Ryby to główne menu na tego typu wyjazdach
Zwijanie obozu – i tak każdego dnia aż do końca wyprawy
Płyniemy dalej
Każdego dnia spływamy po kilkanaście kilometrów. Znacznie więcej niż planowaliśmy, ale brak łososi każe nam gnać do przodu. Ja spokojnie trzymam się pod koniec stawki i obławiam wszystkie ciekawsze miejsca. Ze względu na wyjątkowo niski stan rzeki, nie ma tego zbyt dużo.
Część ekipy spływa w zwartej grupie – prawdziwa „pontoniada”.

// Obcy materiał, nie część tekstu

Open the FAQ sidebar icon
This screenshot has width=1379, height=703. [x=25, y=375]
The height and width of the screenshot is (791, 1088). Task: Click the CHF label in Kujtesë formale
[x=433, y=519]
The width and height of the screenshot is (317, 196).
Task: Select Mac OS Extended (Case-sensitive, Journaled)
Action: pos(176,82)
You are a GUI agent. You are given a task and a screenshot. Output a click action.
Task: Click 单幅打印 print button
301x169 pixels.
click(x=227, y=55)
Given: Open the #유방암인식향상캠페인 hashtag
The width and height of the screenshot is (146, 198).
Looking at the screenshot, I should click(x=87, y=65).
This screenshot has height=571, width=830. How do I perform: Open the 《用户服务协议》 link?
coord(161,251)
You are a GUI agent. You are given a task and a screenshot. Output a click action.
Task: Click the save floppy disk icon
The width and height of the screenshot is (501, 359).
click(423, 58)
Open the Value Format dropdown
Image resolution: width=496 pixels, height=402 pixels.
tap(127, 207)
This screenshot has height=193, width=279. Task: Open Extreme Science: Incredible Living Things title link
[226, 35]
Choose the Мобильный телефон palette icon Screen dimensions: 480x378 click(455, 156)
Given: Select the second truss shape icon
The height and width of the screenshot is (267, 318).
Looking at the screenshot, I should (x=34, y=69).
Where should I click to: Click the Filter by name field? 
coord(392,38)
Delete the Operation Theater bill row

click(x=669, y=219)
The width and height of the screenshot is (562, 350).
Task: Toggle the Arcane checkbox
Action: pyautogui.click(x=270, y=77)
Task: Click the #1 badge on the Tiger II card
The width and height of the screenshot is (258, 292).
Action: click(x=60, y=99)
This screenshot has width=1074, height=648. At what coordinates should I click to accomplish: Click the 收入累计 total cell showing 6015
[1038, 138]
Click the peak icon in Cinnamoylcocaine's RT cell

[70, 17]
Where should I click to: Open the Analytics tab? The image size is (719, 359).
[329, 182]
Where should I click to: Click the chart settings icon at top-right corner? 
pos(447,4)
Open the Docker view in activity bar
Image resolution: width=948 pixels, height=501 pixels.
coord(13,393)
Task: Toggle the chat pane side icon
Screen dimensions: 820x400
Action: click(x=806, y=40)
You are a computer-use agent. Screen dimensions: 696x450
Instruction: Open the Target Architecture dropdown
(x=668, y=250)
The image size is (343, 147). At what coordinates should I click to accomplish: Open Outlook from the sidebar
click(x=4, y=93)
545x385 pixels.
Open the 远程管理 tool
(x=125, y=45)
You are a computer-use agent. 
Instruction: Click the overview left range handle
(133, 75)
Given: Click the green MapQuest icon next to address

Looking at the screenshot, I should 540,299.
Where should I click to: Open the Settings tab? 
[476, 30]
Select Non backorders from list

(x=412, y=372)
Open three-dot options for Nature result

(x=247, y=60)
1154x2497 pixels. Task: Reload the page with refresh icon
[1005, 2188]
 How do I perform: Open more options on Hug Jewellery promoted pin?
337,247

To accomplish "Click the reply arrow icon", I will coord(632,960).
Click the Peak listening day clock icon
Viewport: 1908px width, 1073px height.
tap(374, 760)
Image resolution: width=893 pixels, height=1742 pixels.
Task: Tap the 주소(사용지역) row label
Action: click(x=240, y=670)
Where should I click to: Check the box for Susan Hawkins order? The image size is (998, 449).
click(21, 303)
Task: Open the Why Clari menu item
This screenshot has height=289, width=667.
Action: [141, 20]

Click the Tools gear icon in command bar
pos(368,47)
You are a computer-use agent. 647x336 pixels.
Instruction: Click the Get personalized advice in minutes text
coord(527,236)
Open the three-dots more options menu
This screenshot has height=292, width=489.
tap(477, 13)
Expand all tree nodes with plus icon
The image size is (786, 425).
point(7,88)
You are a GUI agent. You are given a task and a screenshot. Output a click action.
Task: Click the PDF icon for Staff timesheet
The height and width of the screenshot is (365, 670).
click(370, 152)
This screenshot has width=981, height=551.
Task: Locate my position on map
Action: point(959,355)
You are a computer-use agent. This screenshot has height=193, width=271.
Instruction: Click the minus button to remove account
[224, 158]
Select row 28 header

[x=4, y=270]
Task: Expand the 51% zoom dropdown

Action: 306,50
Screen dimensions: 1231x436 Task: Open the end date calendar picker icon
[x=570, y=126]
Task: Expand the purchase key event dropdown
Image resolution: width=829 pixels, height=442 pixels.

W pewnym momencie mijam potężny wlew ze sporą jamą poniżej, jednak nie zatrzymuję się, ponieważ Emil i Marcin już zakotwiczyli w tym miejscu. Jak się później okazało chłopaki wiedzieli co robią.
Tego dnia łowię jak zwykle same lipienie. Nie ma znaczenia jak wielką muchę założę i tak dają sobie z nią radę.
Po dopłynięciu do rozbitego już obozu wykonuję standardową procedurę – jedzenie i piwo
Kątem oka widzę poruszenie na brzegu. Powracają Marcin z Emilem. Udaję się w kierunku nagłego zgromadzenia. Okazuje się, że wlew przy którym zostali, był przystankiem na drodze troci w górę rzeki. Złowili kilka bardzo ładnych ryb. Wszyscy, mimo zmęczenia, odzyskują momentalnie wigor. Może to i nie łososie, ale w końcu pojawiło się coś innego kalibru niż lipienie.
Pierwsze poważne hole
Pierwsze poważne ryby
Marcin i jego super tajne prototypowe buty do brodzenia
Tej nocy kilka osób postanawia przejść się pieszo w górę od obozu, aby obłowić jeszcze raz ten rybny wlew. Nie żałują, ponieważ każdy łowi co najmniej jedną troć.
Ja liczę, że szczęście uśmiechnie się do mnie w ciągu następnych dni i spokojnie kładę się spać.
Dalej płyniemy dość szybko, aby trafić w końcu króla rzeki, jednak bezskutecznie.
Rzeka zmienia swój charakter
… a lipienie nadal porażają urodą
Każdego wieczora rozbijamy nowy obóz
Łowimy coraz większe lipienie. Praktycznie niemożliwe staje się złowienie ryby mniejszej niż 45 cm, a średnia oscyluje wokół 48cm. Od czasu do czasu trafia się troć. Prym w połowach tej ryby wiodą Marcin z Emilem. Ja łowię same kardynały aż w końcu decyduję udać się na korepetycje z muszkarstwa do naszego ukraińskiego współorganizatora Olega. Okazuje się, że za bardzo starałem się prowadzić przynętę naturalnie, pozwalając jej dość swobodnie spływać z nurtem rzeki. Sprawdza się to genialnie na lipinie czy nasze rodzime pstrągi, ale w trociach w ogóle nie wzbudza zainteresowania. Szybka zmiana na rzuty pod kątem 45 stopni w dół rzeki i ciągły mending. Dodatkowo postanawiam płynąć na samym końcu za wszystkimi, aby nie łowić w tłumie. Przynosi to natychmiastowe efekty – tego dnia łowię kilka niedużych troci.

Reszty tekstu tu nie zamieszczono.